Arçelik ‘de 1982-1986 yılları arasında çalıştım buzdolabı işletmesinde üretim mühendisliği şefi olarak. Bureau Veritas’da ise 1995 başından, 1999 un Nisan ayına kadar İzmir Ofis Müdürü (veya Ege Bölge Müdürü) olarak çalıştım. Arçelik’deki görevim bırakın kalite yönetimini, kalite kontrolle ilgili bile değildi. Bir endüstri mühendisinin iştigal alanının ne olması bekleniyorsa, o işlerle ilgilendim birimimdeki 7-8 mühendis arkadaşımla birlikte. Çok daha sonraları bu işlerin tamamının sistem problemleri ile ilgilenmekten başka bir şey olmadığını anladım. Bu yılların sonucu 1990 yılından itibaren yaşantıma pozitif olarak yansıdı.

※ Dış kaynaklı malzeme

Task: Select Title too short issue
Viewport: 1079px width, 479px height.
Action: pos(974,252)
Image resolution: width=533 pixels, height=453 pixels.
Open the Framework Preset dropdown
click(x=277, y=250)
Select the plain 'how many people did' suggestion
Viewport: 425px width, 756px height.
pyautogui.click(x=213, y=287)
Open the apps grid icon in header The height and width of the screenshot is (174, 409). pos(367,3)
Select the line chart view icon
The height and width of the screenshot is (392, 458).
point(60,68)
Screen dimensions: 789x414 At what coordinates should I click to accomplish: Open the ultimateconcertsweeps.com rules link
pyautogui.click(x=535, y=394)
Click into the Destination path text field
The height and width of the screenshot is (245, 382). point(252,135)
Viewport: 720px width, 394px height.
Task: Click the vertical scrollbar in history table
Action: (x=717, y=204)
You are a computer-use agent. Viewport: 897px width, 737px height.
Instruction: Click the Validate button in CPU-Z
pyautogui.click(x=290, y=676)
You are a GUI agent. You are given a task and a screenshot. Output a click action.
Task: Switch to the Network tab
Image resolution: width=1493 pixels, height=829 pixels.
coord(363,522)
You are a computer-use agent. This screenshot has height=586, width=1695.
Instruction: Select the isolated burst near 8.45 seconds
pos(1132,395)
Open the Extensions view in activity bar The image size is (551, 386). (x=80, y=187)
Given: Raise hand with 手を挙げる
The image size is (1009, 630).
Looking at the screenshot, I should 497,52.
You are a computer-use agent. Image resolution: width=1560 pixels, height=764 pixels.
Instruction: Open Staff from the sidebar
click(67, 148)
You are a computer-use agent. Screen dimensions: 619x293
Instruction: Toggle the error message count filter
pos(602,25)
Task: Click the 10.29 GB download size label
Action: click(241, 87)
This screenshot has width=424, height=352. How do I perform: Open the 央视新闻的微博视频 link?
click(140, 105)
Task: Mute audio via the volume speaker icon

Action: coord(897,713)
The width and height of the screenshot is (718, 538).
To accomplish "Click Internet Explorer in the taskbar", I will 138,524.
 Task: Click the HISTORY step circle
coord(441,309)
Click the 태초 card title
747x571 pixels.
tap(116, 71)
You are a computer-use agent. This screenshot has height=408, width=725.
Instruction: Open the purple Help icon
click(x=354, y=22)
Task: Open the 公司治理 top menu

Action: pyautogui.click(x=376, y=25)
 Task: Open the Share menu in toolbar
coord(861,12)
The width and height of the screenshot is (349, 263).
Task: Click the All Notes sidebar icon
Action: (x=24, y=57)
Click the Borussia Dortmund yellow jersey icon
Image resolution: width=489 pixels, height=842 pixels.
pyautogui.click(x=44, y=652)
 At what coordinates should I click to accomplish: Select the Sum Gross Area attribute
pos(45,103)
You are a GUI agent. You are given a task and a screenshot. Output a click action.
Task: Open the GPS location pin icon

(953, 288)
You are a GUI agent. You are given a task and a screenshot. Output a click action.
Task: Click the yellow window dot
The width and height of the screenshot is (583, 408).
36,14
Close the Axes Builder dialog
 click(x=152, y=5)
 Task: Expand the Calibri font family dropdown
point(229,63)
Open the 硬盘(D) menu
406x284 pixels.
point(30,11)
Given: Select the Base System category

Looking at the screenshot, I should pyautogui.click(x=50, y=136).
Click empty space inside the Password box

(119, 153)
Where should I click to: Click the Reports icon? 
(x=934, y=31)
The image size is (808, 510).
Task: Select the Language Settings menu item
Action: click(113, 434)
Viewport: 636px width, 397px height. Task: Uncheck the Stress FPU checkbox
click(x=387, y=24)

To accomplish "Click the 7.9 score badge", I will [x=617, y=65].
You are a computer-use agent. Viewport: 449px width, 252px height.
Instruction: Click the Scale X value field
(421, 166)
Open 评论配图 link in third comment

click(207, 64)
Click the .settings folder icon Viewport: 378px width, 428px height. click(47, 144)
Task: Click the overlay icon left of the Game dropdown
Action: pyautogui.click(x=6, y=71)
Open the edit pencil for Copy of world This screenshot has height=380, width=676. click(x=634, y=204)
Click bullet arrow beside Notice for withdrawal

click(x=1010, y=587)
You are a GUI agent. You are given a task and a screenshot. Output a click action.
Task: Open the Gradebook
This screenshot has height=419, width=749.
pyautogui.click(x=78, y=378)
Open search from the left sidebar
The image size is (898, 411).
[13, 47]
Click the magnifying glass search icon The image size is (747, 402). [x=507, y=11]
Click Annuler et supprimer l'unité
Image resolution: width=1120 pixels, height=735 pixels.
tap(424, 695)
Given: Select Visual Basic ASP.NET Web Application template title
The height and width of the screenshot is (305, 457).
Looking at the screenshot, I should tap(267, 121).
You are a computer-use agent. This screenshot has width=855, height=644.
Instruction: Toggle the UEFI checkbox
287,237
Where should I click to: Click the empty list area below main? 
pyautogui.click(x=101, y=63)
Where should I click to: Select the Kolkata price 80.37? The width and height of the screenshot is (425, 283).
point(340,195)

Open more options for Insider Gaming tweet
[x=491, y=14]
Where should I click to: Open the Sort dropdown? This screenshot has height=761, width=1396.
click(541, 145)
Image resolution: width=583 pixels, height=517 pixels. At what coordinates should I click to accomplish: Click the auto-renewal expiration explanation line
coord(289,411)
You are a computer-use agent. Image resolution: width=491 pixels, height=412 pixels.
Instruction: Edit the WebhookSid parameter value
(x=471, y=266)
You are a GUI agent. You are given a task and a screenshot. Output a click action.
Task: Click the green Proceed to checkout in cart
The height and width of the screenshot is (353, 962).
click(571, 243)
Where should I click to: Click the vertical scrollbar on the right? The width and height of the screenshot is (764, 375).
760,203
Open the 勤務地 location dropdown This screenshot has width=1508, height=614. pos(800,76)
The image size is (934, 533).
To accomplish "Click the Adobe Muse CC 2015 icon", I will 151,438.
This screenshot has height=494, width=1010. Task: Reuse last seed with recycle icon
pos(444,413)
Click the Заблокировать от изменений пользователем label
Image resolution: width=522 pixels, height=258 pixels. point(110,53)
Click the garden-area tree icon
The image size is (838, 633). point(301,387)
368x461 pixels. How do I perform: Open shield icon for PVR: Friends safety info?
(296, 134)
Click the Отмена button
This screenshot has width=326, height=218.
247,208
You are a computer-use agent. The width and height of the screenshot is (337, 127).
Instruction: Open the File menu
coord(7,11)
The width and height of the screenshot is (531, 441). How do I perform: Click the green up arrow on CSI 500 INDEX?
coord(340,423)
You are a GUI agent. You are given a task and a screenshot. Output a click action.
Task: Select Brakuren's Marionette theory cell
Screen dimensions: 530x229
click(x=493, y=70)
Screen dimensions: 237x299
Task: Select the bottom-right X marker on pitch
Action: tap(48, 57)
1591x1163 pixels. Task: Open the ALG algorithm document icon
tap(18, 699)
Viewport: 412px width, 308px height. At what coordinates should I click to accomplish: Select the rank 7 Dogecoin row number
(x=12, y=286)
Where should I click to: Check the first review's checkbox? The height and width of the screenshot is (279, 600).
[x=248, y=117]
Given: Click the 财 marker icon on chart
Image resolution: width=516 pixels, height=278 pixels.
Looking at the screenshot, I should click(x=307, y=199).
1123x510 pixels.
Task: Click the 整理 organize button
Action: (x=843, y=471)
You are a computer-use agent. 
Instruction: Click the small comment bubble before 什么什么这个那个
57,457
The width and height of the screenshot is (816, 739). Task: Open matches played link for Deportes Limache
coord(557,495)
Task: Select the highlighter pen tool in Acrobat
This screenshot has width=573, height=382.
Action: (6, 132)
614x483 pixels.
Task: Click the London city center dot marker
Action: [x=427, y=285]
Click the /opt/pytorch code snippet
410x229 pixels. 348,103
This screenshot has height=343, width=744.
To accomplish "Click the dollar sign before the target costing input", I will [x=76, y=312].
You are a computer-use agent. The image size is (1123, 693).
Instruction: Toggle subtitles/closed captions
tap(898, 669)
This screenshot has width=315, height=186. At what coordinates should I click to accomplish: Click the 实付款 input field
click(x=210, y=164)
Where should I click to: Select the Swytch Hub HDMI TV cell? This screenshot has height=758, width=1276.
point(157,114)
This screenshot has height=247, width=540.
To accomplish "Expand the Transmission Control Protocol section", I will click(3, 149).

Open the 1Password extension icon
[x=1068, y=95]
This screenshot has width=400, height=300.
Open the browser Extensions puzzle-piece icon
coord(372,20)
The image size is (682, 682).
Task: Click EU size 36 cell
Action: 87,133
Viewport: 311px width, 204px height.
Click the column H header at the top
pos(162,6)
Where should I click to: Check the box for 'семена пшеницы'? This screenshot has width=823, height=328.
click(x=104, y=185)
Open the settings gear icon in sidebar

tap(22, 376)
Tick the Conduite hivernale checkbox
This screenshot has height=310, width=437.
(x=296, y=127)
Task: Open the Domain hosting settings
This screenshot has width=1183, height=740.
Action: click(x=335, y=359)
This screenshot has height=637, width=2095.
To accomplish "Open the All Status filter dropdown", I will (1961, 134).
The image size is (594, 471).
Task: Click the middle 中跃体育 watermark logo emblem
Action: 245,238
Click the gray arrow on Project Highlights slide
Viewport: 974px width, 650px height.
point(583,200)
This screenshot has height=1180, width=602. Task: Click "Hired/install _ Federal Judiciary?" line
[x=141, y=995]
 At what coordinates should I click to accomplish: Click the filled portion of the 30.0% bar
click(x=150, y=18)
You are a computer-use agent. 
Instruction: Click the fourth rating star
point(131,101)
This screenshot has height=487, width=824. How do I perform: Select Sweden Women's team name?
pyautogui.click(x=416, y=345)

1990’dan itibaren Kalite Güvence Müdürü olarak Vestel (eski) de çalışırken Kalite Derneği’nin çalışmalarına dahil oldum ve bütün iş yaşantım değişti. Arçelik yıllarımda Kalite Kontrol ile ilgilenmememe karşın, aslında orada bir çeşit kalite yönetim sistemi içinde yer aldığımı Vestel’de toplam kalite yönetimi için araştırmalar yaparken ve hemen sonra Kalite Derneği’ne dahil olduktan sonra anladım. Bu yıllarda, bırakın toplam kalite kontrolu, kalite güvenceyi falan, ülkede kalite kontrol yönetimi dahi tam olarak anlaşılmamış durumda idi. (Önde gelen bazı kuruluşların kalite kontrol uygulamalarını hariç bırakabiliriz…)

Bu yazı dizisinin daha önceki bölümlerinde (Türkiye‘den kalite manzaraları 1,2 ve 3) 1990 dan sonra Ege bölgesinde bireysel olarak kalite yönetimi için çabalarım ve KalDer için çalışmalarımdan yer yer bahsetmiştim. 1990 yılında Kalite Güvence Müdürü olarak işe başladığım Vestel’de bana görevimin toplam kalite yönetimi esaslarını uygulamak olduğunu söylemişti bağlı olduğum yönetici (Lucky Goldstar’ın firmadaki temsilcisi).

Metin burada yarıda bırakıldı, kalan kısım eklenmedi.